28.09.2007 | "Die Presse"

Neugebauer im Interview mit der "Presse".

Von Karl Ettinger

Wenn es nach dem ÖVP-Arbeitnehmerbund (ÖAAB) geht, sollen auch ASVG-Frühpensionisten wie jene bei den Beamten uneingeschränkt dazuverdienen dürfen. Die Abschaffung der Zuverdienstregelung, der sogenannten "Ruhensbestimmungen", soll im Leitantrag für den ÖAAB-Bundeskongress Mitte Oktober beschlossen werden.

Derzeit gibt es für Beamte und ASVG-Versicherte unterschiedliche Regelungen. Beamte dürfen nach der Aufhebung der Ruhensbestimmungen durch den Verfassungsgerichtshof im November 2005 uneingeschränkt im vorzeitigen Ruhestand dazuverdienen. Für ASVG-Frühpensionisten gibt es hingegen eine Beschränkung: sie dürfen maximal rund 340 Euro im Monat dazuverdienen, sonst fällt ihre Pension weg. Die für den öffentlichen Dienst zuständige Ministerin Doris Bures hat sich im Frühjahr hingegen für eine Wiedereinführung von Ruhensbestimmungen auch für Beamte ausgesprochen, um eine einheitliche Regelung zu finden.

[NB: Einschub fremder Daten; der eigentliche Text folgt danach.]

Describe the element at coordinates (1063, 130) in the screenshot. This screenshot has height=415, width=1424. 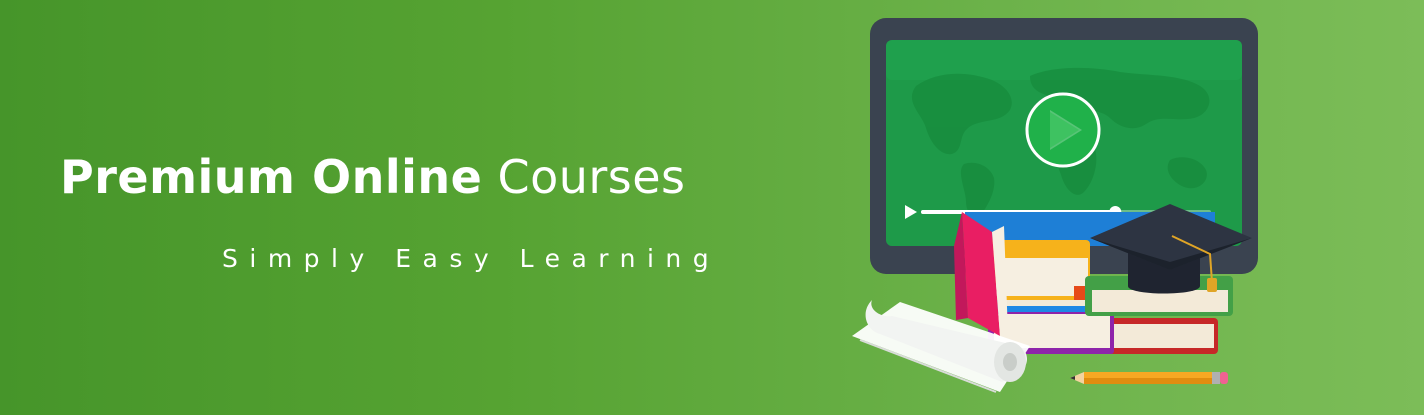
I see `play-button` at that location.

ÖVP-intern für Zündstoff dürfte sorgen, dass der ÖAAB im Leitantrag die weitere Verlängerung der günstigeren Frühpensionsregelung für Langzeitversicherte ("45 Jahre sind genug") fordert. Mit dieser sogenannten "Hacklerregelung" können Männer mit 45 Beitragsjahren weiter mit 60 Jahren und Frauen nach 40 Beitragsjahren mit 55 Jahren ohne Abschläge in Frühpension gehen.

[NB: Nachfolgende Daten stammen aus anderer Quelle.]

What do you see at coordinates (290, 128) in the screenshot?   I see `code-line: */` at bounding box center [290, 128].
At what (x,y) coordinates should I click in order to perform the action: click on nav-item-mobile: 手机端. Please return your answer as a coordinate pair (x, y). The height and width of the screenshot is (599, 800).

Mit Überstunden früher in Pension

"Das gehört ins Dauerrecht, das müssen wir innerparteilich durchsetzen", kündigt ÖAAB-Obmann Fritz Neugebauer, der inzwischen für die Wiederwahl nominiert wurde, im Gespräch mit der "Presse" an. Die ÖVP-dominierte Wirtschaftskammer lehnt eine solche Dauerregelung, an der auch Sozialminister Erwin Buchinger bereits arbeitet, hingegen ab.

Bei den Pensionen gibt es noch ein Vorhaben: Der ÖAAB drängt auf die Schaffung eines "Zeitwertkontos". Überstunden und Zeitgutschriften sollen demnach gesammelt und so angerechnet werden, dass jemand dann früher in Pension kann. Möglich wäre auch, dass er die Überstunden für eine längere "Auszeit" während der Beschäftigung nützt.

Weitere Vorschläge zielen auf eine Verbesserung der Vereinbarkeit von Beruf und Familie. Ein Punkt dabei: Für Unternehmen sollte es steuerliche Anreize geben, die Kinderbetreuung ihrer Arbeitnehmer zu unterstützen. Die Staatssekretärin im Wirtschaftsressort, Christine Marek, hat bereits Steuergutschriften ähnlich wie für Essensbons vorgeschlagen, wenn Firmen

Beiträge zur Kinderbetreuung leisten.

Kinderbetreuungskosten sollten generell steuerlich absetzbar sein, für Familien müsse es ein steuerfreies Existenzminimum geben. Übereinstimmung mit der ÖVP-Spitze gibt es, dass die Mitarbeiterbeteiligung an Unternehmen ausgebaut werden soll - durch steuerlicher Anreize.

Höheres Kilometergeld

Angesichts der steigenden Treibstoffpreise fordert der ÖAAB Maßnahmen für Pendler: Verbesserungen bei Pendlerpauschale und ein höheres Kilometergeld. Für Neugebauer ist auch ein Vorziehen der Steuerreform vor das Jahr 2010 noch nicht völlig vom Tisch. Er legt sich aber nicht fest: "Wenn es leistbar ist, dann soll man es tun." Und: "Je früher, desto besser." Sonst entstehe bei den Menschen der Eindruck, dass im Wahljahr ein "Zuckerl" verteilt werde. Vorrangig ist für Neugebauer auch das Eintreiben von Steuer-Außenständen und die Bekämpfung von Steuerbetrug.